Dienstag, November 26

Künstliche Intelligenz macht uns produktiver und ist gut für das Wirtschaftswachstum. Doch die Ära ultratiefer Zinsen kommt nicht zurück, Anleger müssen künftig mit weniger Rendite rechnen.

Die Aktienmärkte sind fulminant ins neue Jahr gestartet. Das ist aber kein Vorzeichen dafür, was Investoren in Zukunft erwartet. Denn geht es nach dem Anlageprofi Peter Oppenheimer, dann sind die fetten Jahre an den Finanzmärkten vorbei. Oppenheimer ist ein führender Aktienstratege bei der US-Grossbank Goldman Sachs, eine wichtige Stimme in der Finanzbranche.

Trotz vollem Terminkalender findet Oppenheimer aber auch Zeit, Bücher zu schreiben, die Beachtung finden. In seinem letzten versucht er, wie unzählige Ökonomen vor ihm, die Dynamik der Finanzmärkte zu verstehen. Dafür beschreibt er das Wirtschaftsgeschehen als Abfolge einer Vielzahl von Auf- und Abschwüngen, die auch die Bewegungen der Kapitalmärkte massgeblich bestimmen.

Die Märkte werden von verschiedensten Kräften beeinflusst und verzerrt: durch Inflation, Zinsniveau, Staatsverschuldung, Kriege – und vor allem auch durch die Überzeugungen und die Gefühle der Menschen, die über Kauf oder Verkauf von Wertpapieren entscheiden und letztlich die Kursbewegungen an den Börsen auslösen.

Eine fundamental andere Welt

Gemäss Oppenheimer sind die Märkte derzeit optimistisch gestimmt. Der Aktienzyklus befinde sich aber in der Endphase und werde hauptsächlich durch die Hoffnung auf bald zurückgehende Zinsen und Inflation getrieben. Er glaubt, dass positive Renditen an den Aktien- und Anleihemärkten weiterhin möglich sind. Für den Anlageprofi ist aber auch klar, dass in den kommenden Jahren die Renditen geringer ausfallen werden, denn die Welt sei heute eine fundamental andere.

Oppenheimer malt ein düsteres Bild. Das geopolitische Umfeld sei geprägt von Protektionismus und höheren Zöllen. Das mache es teurer zu produzieren, führe zu einem Rückgang des Welthandels und zu geopolitischen Spannungen. Die Weltwirtschaft habe sich von der Globalisierung abgewendet, heute dominierten die Regionalisierung und Lokalisierung der Produktion.

Hinzu komme eine rasant wachsende Staatsverschuldung, vor allem wegen Mehrausgaben für Verteidigung und Dekarbonisierung. Das alles laste auf dem Wachstum. Viele der günstigen Bedingungen, die in den Jahrzehnten nach den 1980er Jahren geherrscht hätten, hätten sich umgekehrt: Tiefe Zinsen, Deregulierung, Ausbau des Handels und globale Integration sind passé.

Kurzfristig sieht Oppenheimer zwar wieder sinkende Zinsen, aber die Ära von Nullzinsen und lockerer Geldpolitik der Zentralbanken sei endgültig vorbei. Und diese war für die satten Renditen der vergangenen Jahre verantwortlich.

_Zu bearbeiten:_
1. Geben Sie aus dem Text über die Finanzmärkte den Abschnitt von „Künstliche Intelligenz macht“ bis „weniger Rendite rechnen.“ wortgetreu aus.
2. Beantworten Sie anhand des Texts über die Finanzmärkte:
(a) Bei welcher Bank ist Peter Oppenheimer Aktienstratege?
(b) Für welche beiden Bereiche werden Mehrausgaben als Ursache der wachsenden Staatsverschuldung genannt?
(c) Was dominiert laut Oppenheimer heute, nachdem sich die Weltwirtschaft von der Globalisierung abgewendet hat?
Das anschließende Material wird für die Bearbeitung nicht herangezogen.

_Bereitgestellte Daten:_
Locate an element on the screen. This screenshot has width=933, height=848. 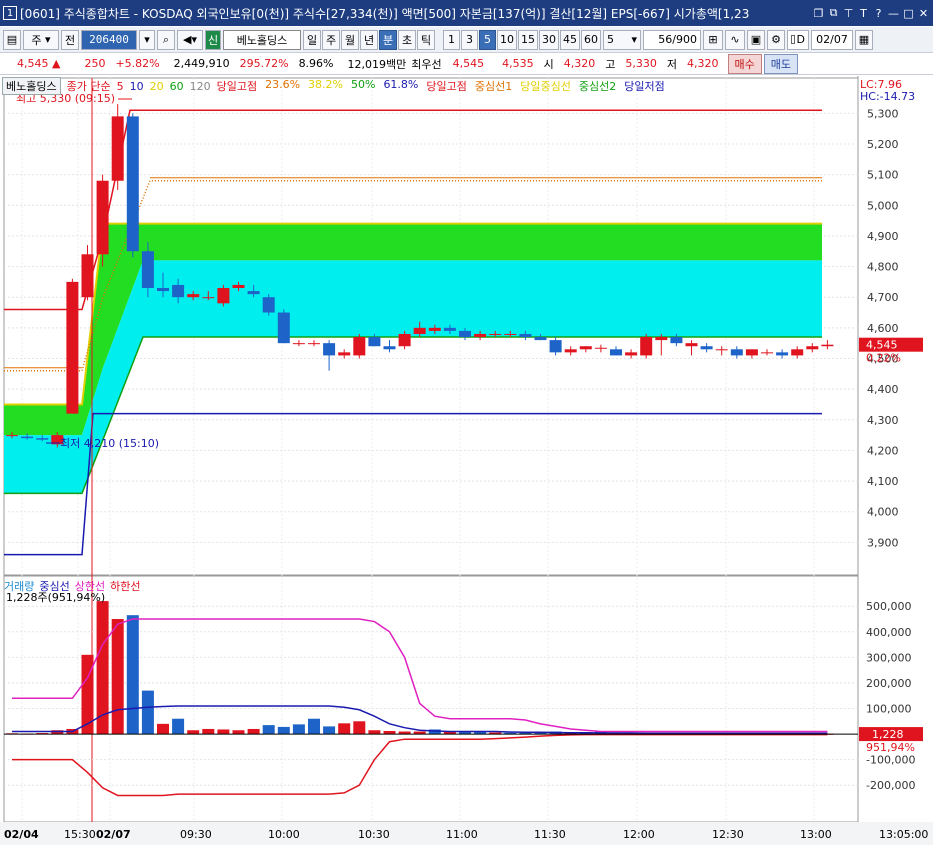
trade-amount: 12,019백만 is located at coordinates (377, 64).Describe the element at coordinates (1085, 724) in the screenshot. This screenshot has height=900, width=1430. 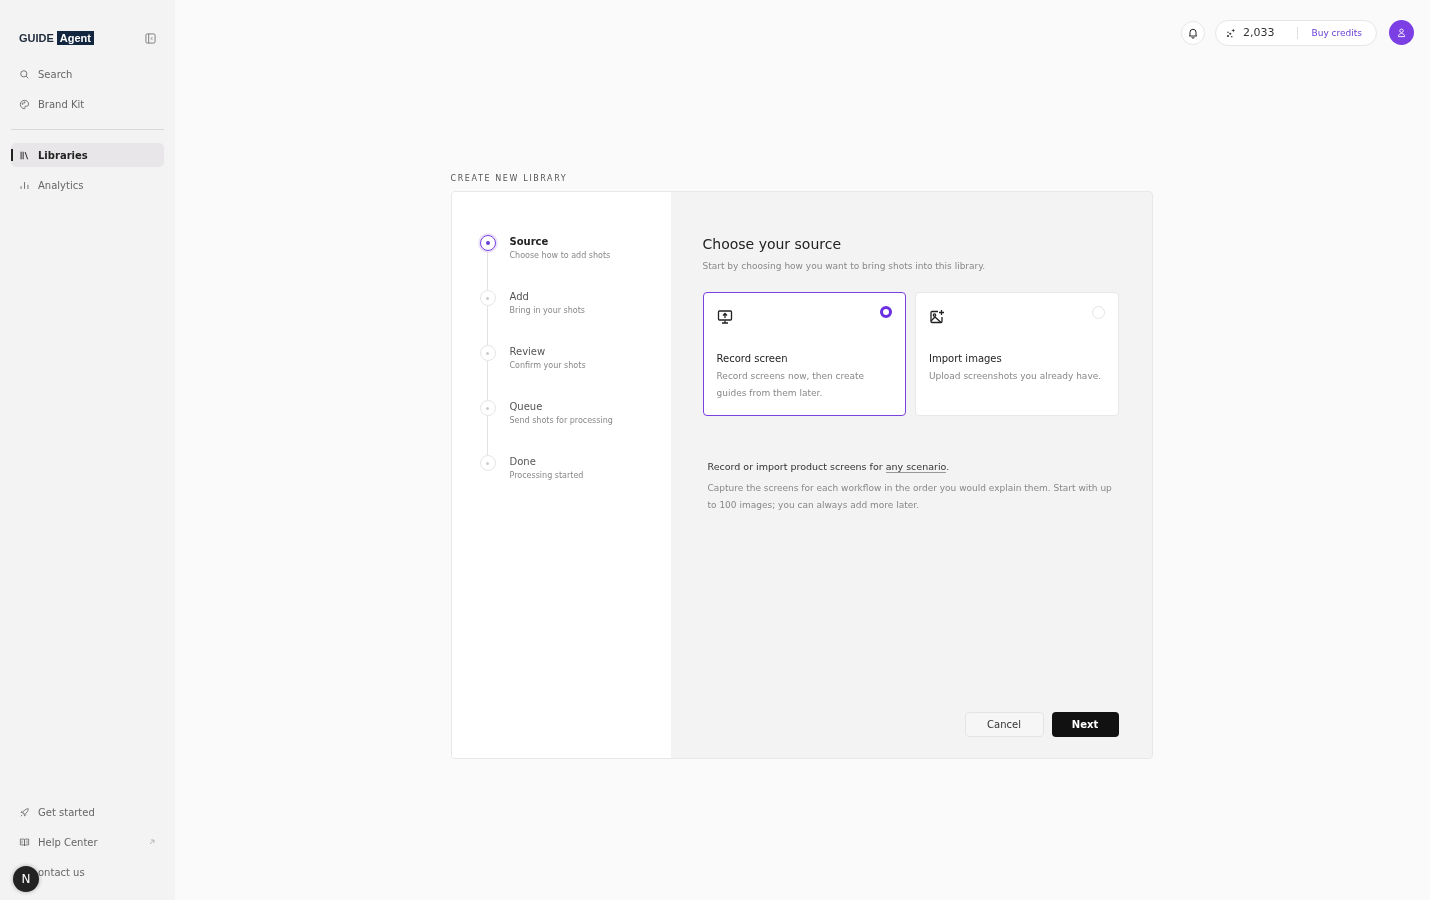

_Lösungen:_
1.
Künstliche Intelligenz macht uns produktiver und ist gut für das Wirtschaftswachstum. Doch die Ära ultratiefer Zinsen kommt nicht zurück, Anleger müssen künftig mit weniger Rendite rechnen.

2.
(a) Bei der US-Grossbank Goldman Sachs.
(b) Verteidigung und Dekarbonisierung.
(c) Die Regionalisierung und Lokalisierung der Produktion.